▶ **Given text**
....
On the way to the Feed-and-Seed, we passed a five acre family farm that has one of my favorites...Barbados Blackbelly Sheep. I'm not sure why I have such an affinity for this animal, but EVERY time I see them, I KNOW we'll be raising them if ever given a chance...the same way I know I want a Jersey cow and some chickens...I just know. Every time we've passed that way in the past, we've had to stifle the urge to just pull in and knock on a stranger's door and ask to see their sheep. In fact this was part of Jack's plan yesterday, but after we pulled onto the side of the road, I had an attack of shyness and insecurity and we had a conversation that went something like this:

Me: Are we really going to just drive up and go knock on their door?

Jack: Well, I know you really love those sheep. Don't you want to?

Me: Sure, I want to, but I wonder what they'd think of our just driving right up there and wanting to see their animals...after all, the sheep are in the back of the property this time.

Jack: Well, we don't HAVE to, I just thought you'd enjoy it. Y'know, like ask them questions.

Me: What kinds of questions? I'm not sure what questions I'd be asking at this point. But I'm sure I could think of some.

Jack: Well, I thought you had a lot of questions. Yeah, if you don't, we probably don't need to bother them.
....
▶ **Set tasks**
[1] Revise the sheep passage, starting with "Me: What kinds" and going on through "to bother them.", so that "disturb" takes the place of "bother".
[2] Pick up the account of the Barbados Blackbelly Sheep after its last line and carry it forward.
The rows that follow this text are separate material.

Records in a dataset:
....
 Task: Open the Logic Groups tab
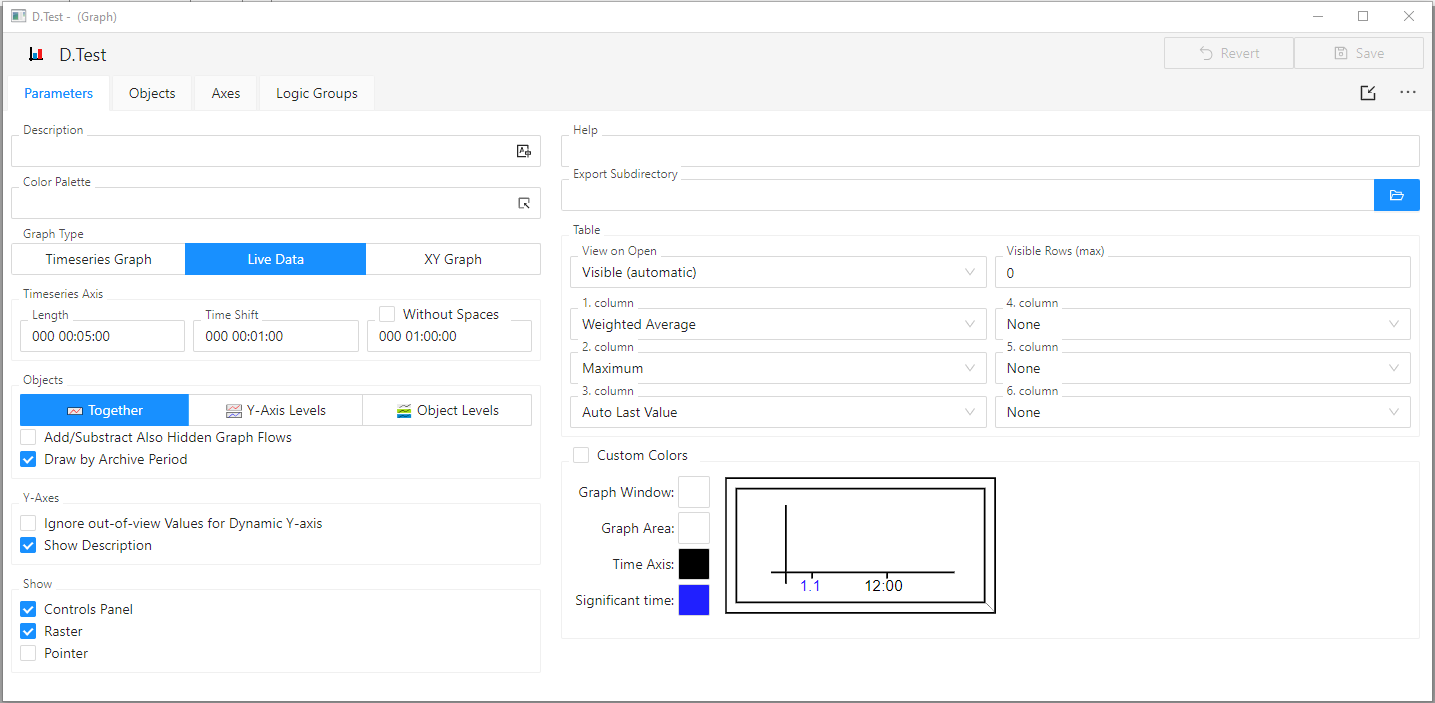[316, 93]
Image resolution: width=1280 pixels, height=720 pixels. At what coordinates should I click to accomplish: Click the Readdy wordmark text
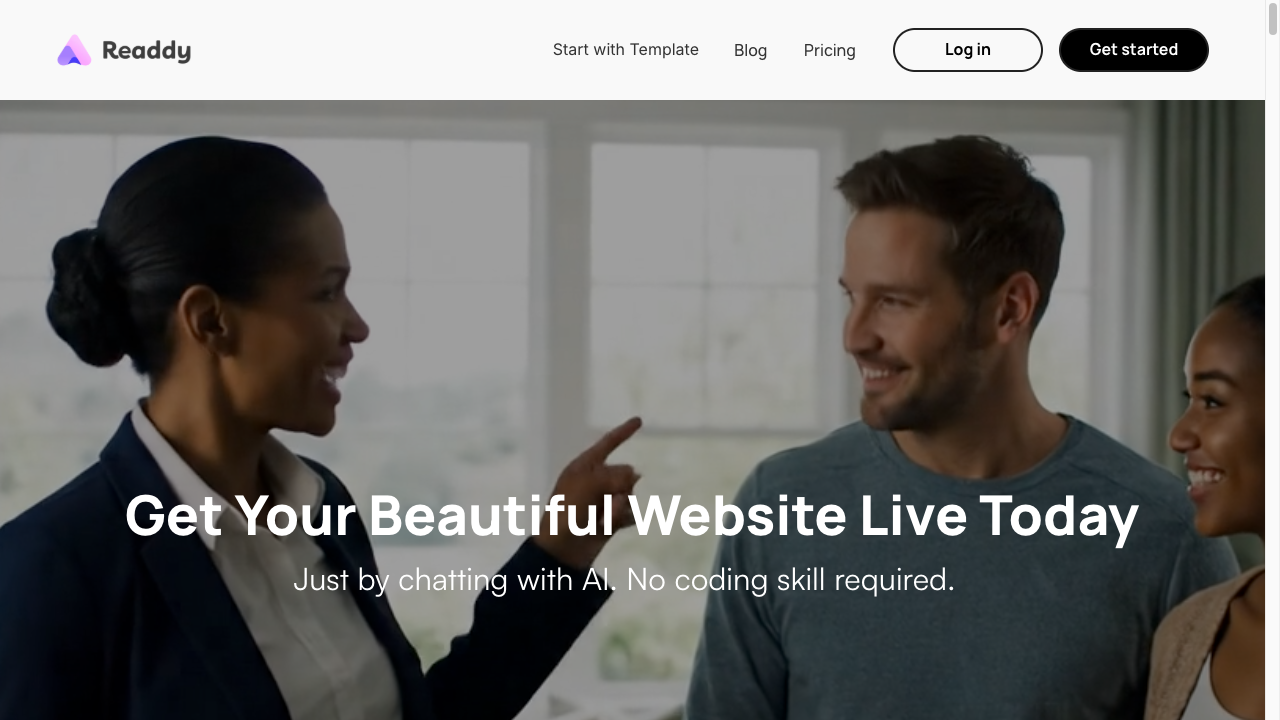coord(146,51)
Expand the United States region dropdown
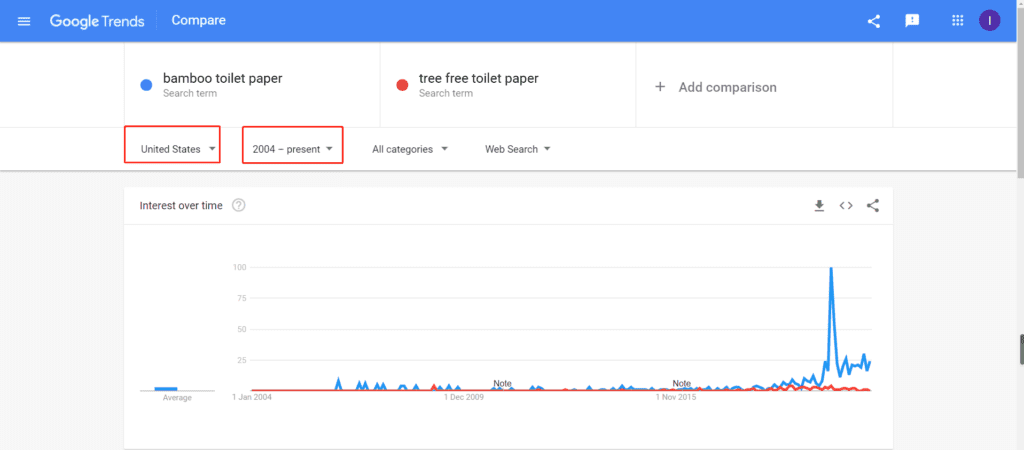Image resolution: width=1024 pixels, height=450 pixels. coord(178,149)
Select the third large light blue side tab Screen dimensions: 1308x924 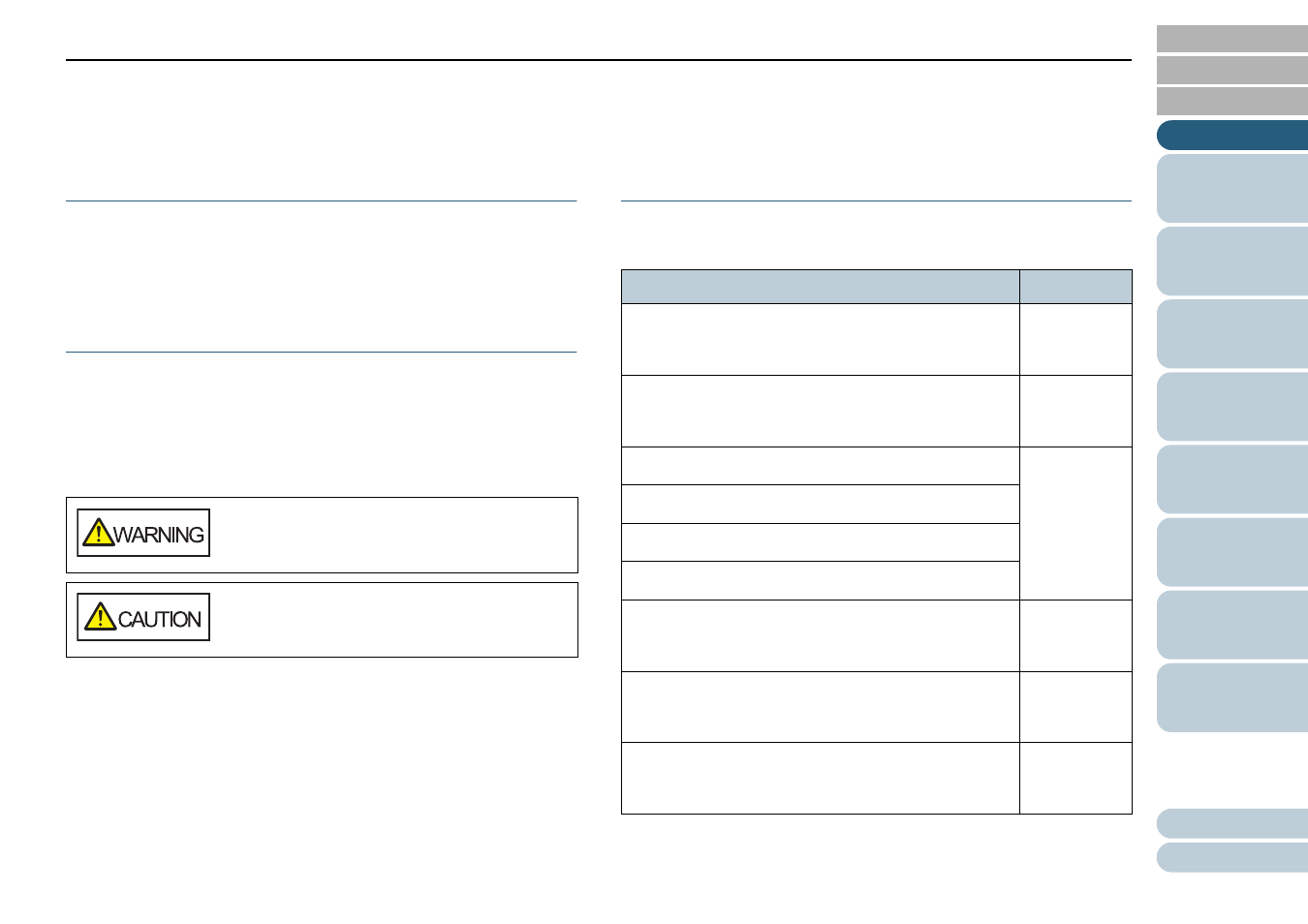1232,334
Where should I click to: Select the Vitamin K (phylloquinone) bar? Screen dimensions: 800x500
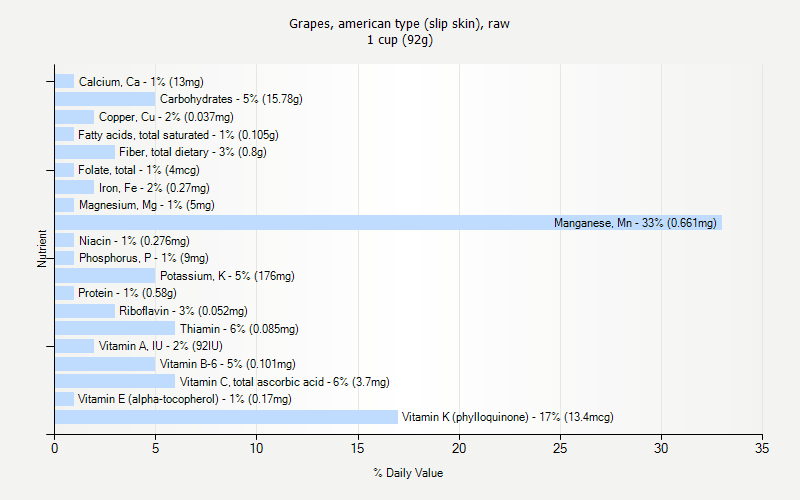(x=226, y=417)
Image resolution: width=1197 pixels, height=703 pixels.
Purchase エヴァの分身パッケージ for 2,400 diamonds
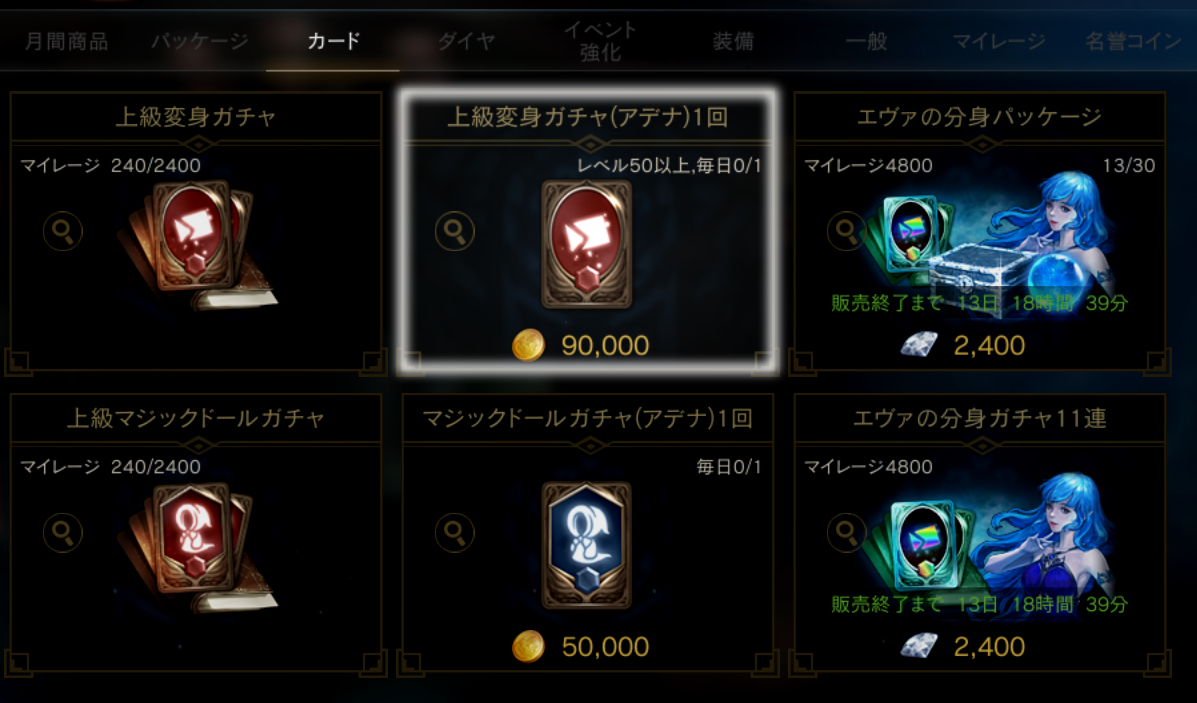click(x=963, y=345)
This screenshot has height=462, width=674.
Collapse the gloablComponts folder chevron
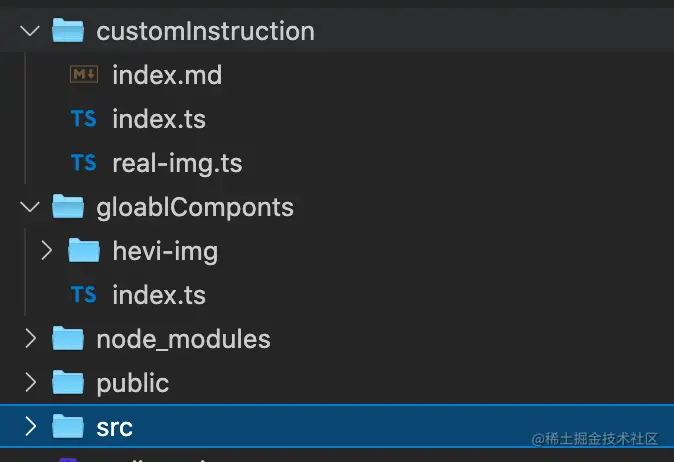point(30,207)
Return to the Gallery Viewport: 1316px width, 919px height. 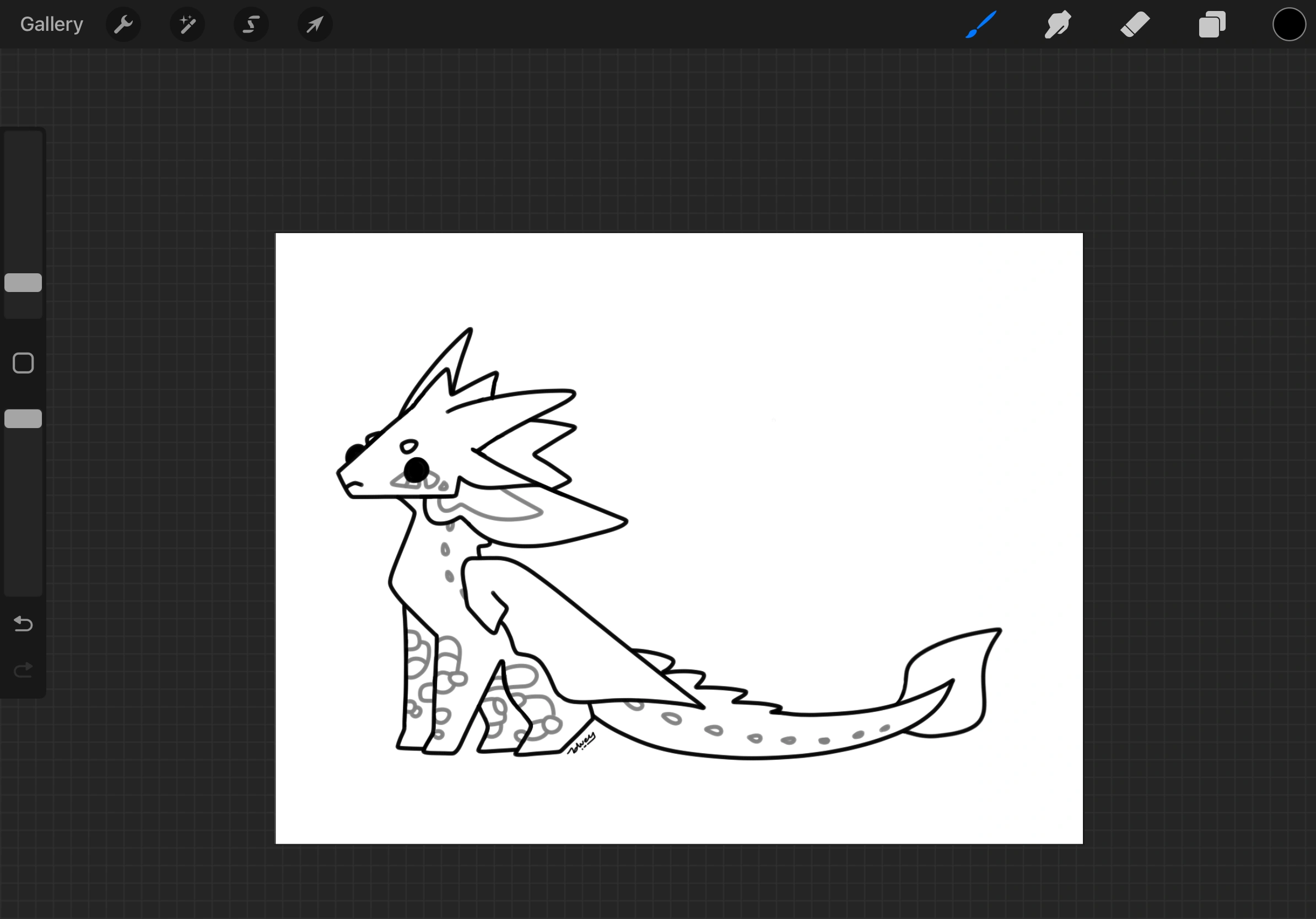(51, 24)
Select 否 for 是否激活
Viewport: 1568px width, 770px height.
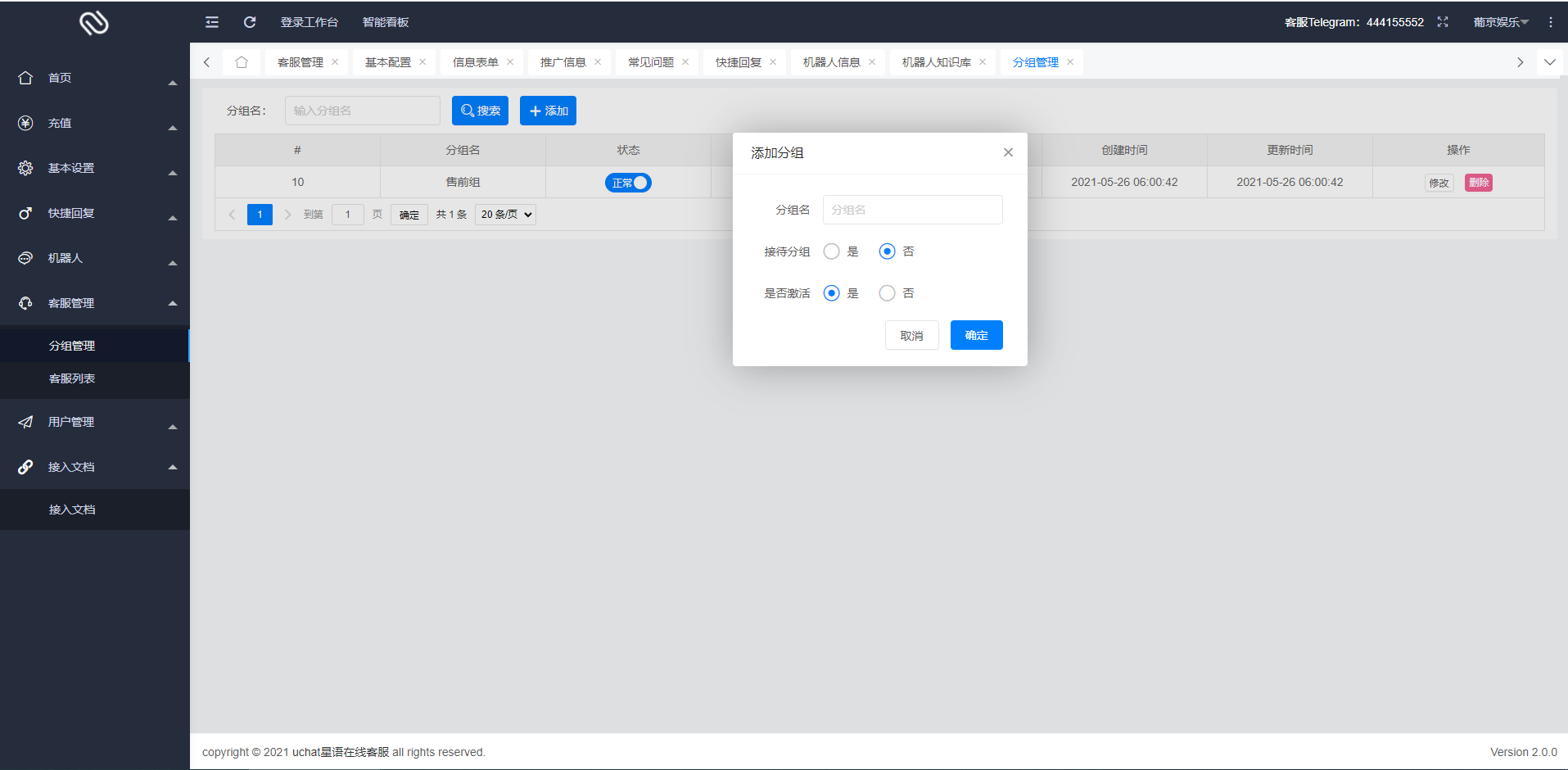click(887, 293)
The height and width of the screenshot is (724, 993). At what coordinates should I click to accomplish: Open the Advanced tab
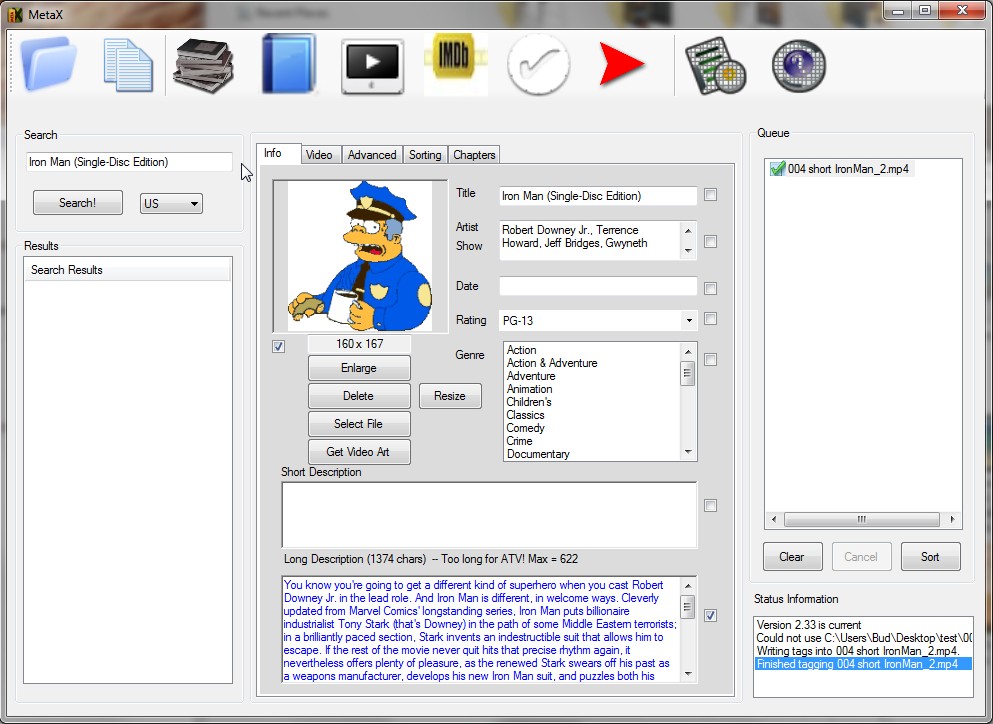click(x=372, y=155)
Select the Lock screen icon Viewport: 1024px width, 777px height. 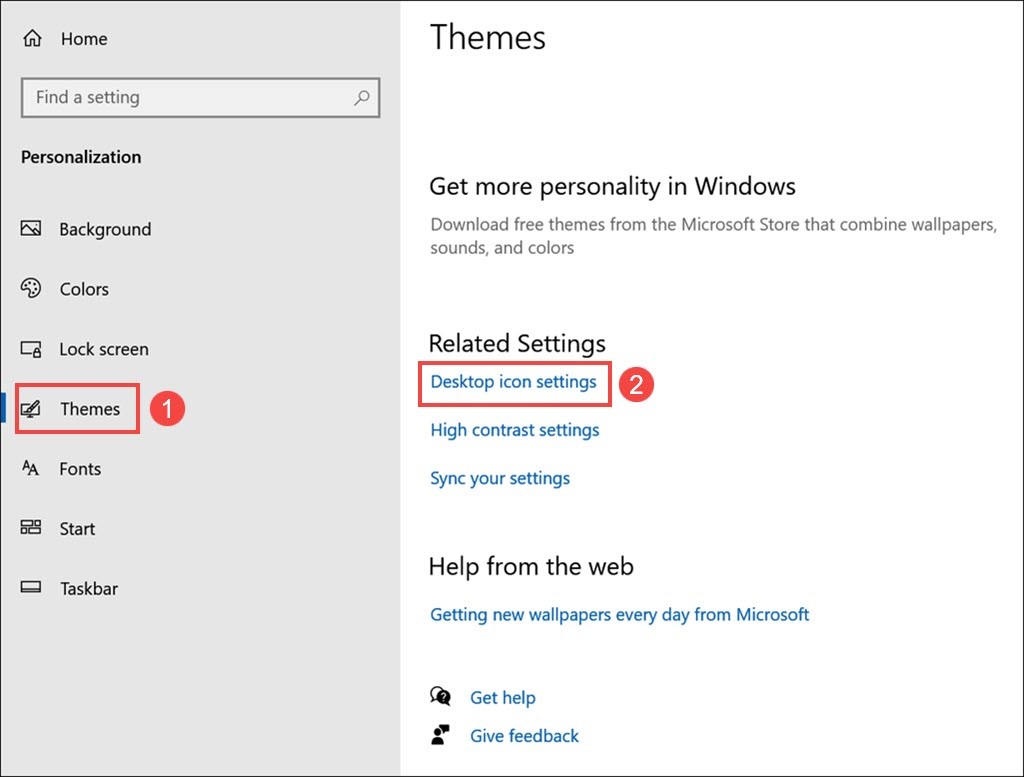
....
▶ **Answers to each task**
[1]
Me: What kinds of questions? I'm not sure what questions I'd be asking at this point. But I'm sure I could think of some.

Jack: Well, I thought you had a lot of questions. Yeah, if you don't, we probably don't need to disturb them.

[2]
Me: You mean it would seem weird to just stand there and say "hi, you don't know us, and we're not selling anything, but we were driving by and for her birthday, my wife would love to see your sheep"?

(this is when we both start laughing)

Jack: I just thought you'd love to see them.

Me: I would, I would, and I'm really glad you thought of it! I'm just worried this might be like the time we left a note with our phone number in it on the mailbox of the neighbor we don't know who lives a mile down from our house, telling her we love seeing her border collies always waiting for her at the gate every afternoon, and asking her if she got them from a breeder she could recommend to us. And then we never heard from her and noticed she was kind of freaked out for several days and had locked up her dogs??

Jack: (laughing)

Me: OK, I'm just feeling shy about approaching strangers and kind of barging in...

Jack: No problem. I just thought you had questions

Me: Well. I could ask them how they deal with the parasites down here and if they have to worm their sheep a lot or if they are bred to be highly resistant? Like "Hi! It's my birthday and I wanted to ask you if your sheep are parasite-resistant and by the way can I go look at them?"

Both of us: (Looking at each other for a second)

Jack: We're weird.

Me: Yes. We're freaks. But you know, if we lived in the country we wouldn't be having this conversation. People in the country like talking about their animals. The "country" here is too near the city.

Jack: So we'll stop here another time, right?

Me: (laughing) Yes, I think that would be better...

Jack: Weirdo!

Me: Freak!


And then we see it.

You know the type, the little church on the side of the road with the marquee that has some weekly phrase or inspirational quip to catch the attention. This inverted V-roof one sat in a neatly-manicured little pastoral patch of ground flaked by a small blacktop parking lot.

Beside the road, its marqee read

IS THERE LIFE AFTER DEATH?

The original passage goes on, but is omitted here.